Twitter can also be the perfect place for a grass-roots campaign demonstrated when Royal London Hospital nurse Jessica Anderson was denied a world record for the fastest time in a marathon dressed as a nurse because she was wearing scrubs, the uniform she wore for work every day. Guinness World Records said she should be wearing an old-fashioned dress, a pinafore apron and a nurse’s cap.

 Jessica Anderson

In the Twitter backlash using the #whatnurseswear hashtag, nurses posted pictures of themselves in their scrubs until Guinness World Records relented and awarded Ms Anderson the record.

A Swedish midwife prompted international debate when she posted a candid photo of menstrual blood on her scrubs trousers after saying she was too busy to take even a toilet break on her shift due to staff shortages.

Jimmy the tortoise

This gleaming tortoise shell is what remains of Jimmy, a ward pet in the hospital at Scutari in 1855 and 1856.

Jimmy the tortoise

Miss Nightingale was devoted to animals, and in her influential book Notes on Nursing she explains the value of pets to support recovery: ‘A small pet animal is often an excellent companion for the sick, for long chronic cases especially. A pet bird in a cage is sometimes the only pleasure of an invalid confined for years to the same room. If he can feed and clean the animal himself he should be encouraged to do so.’

Florence Nightingale Museum collections officer Chloe Wong says: ‘Jimmy was effectively a therapy animal and we know she thought animals could help people when they were unwell.’

Jimmy was one of a number of animals in Miss Nightingale’s life. Best known is Athena, the little owl she rescued when she saw her being tormented by a group of boys at the Acropolis in Greece while on holiday.

Athena the owl

Ms Wong says: ‘Athena was a type of burrowing owl, and she was happy being carried around by Miss Nightingale in her pocket. Her rescue of Athena shows that she would always act if she saw something happening that she thought was wrong.’

Miss Nightingale had the owl for about six years, but Athena died just as she was preparing to leave for Scutari.
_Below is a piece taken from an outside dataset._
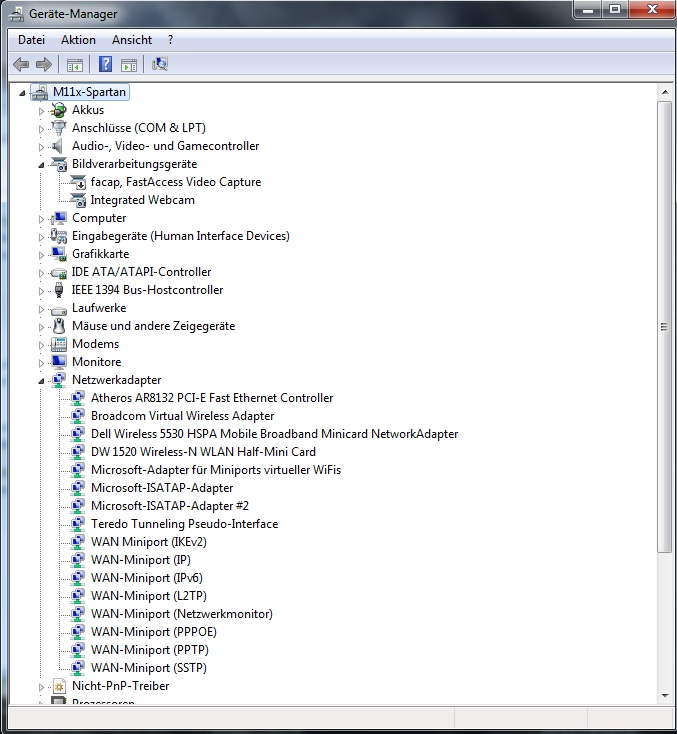This screenshot has height=734, width=677.
Task: Open the Ansicht menu
Action: tap(132, 40)
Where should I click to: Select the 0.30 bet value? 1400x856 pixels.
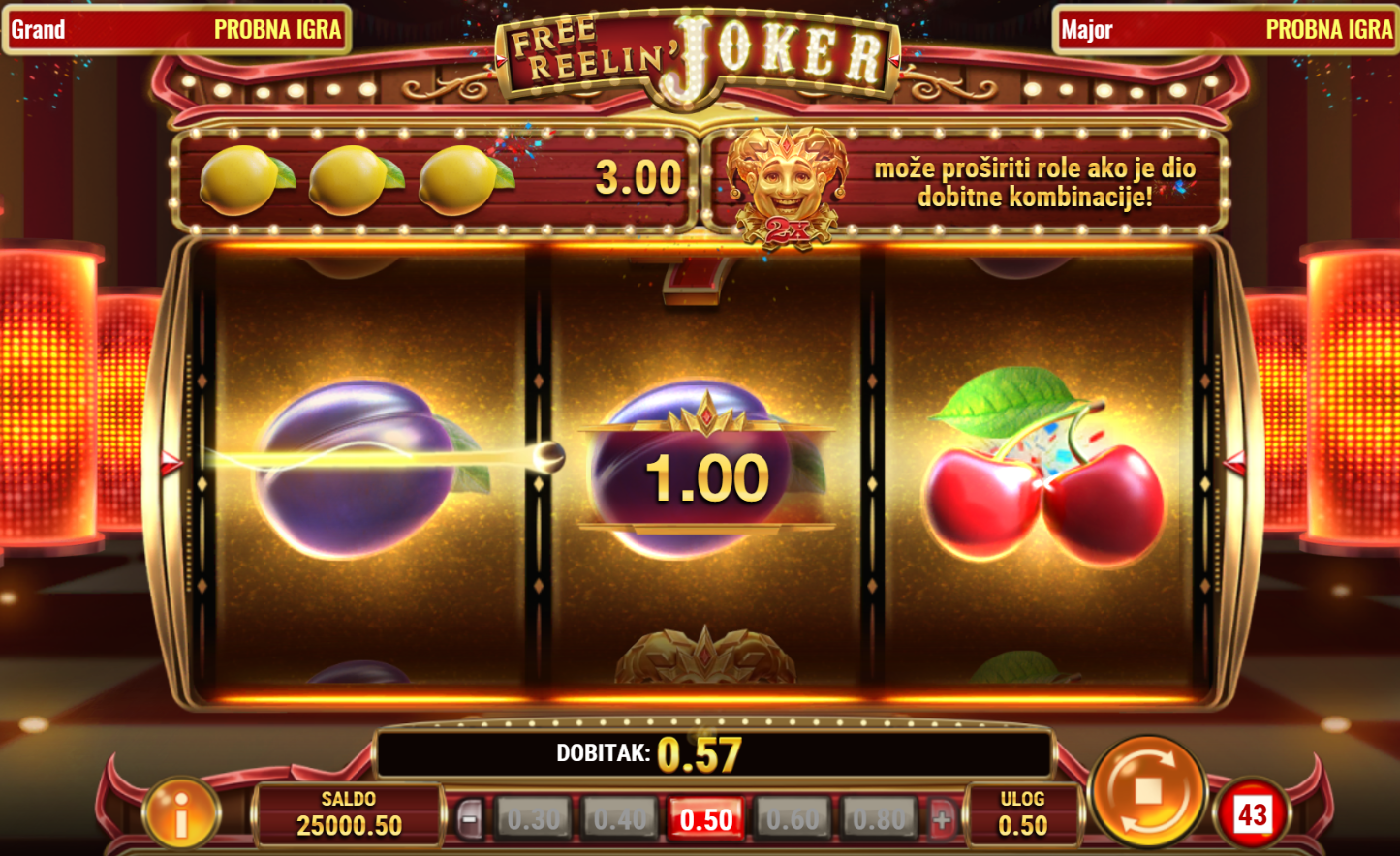point(533,820)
According to a book about Athena written by Miss Nightingale’s sister, the death delayed Miss Nightingale leaving for Turkey for two days while she had the pet embalmed.

Florence Nightingale

‘A small pet animal is often an excellent companion for the sick, for long chronic cases especially’

Florence Nightingale

Today – pet therapy

Miss Nightingale was ahead of the trend when it comes to the benefits of animals in caring environments, as a wide range of pets are now regularly welcomed on to wards and into hospices and care homes.
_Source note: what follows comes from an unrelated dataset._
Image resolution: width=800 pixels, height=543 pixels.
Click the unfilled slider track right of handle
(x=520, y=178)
Dogs, cats, donkeys and chipmunks are among the animals brought to visit patients and residents.

An RCN survey in 2016 found that 90% of nurses believe animals can improve the health of patients with depression and other mental health problems. Nearly half of the more than 750 nurses surveyed had worked with animals in their career and, of those, 98% said it benefitted the patient.

Animal therapy is now carried out so often that the RCN has written guidance on bringing dogs into clinical settings. It helps deal with concerns such as infection prevention control and allergies so that patients can benefit from animal visits.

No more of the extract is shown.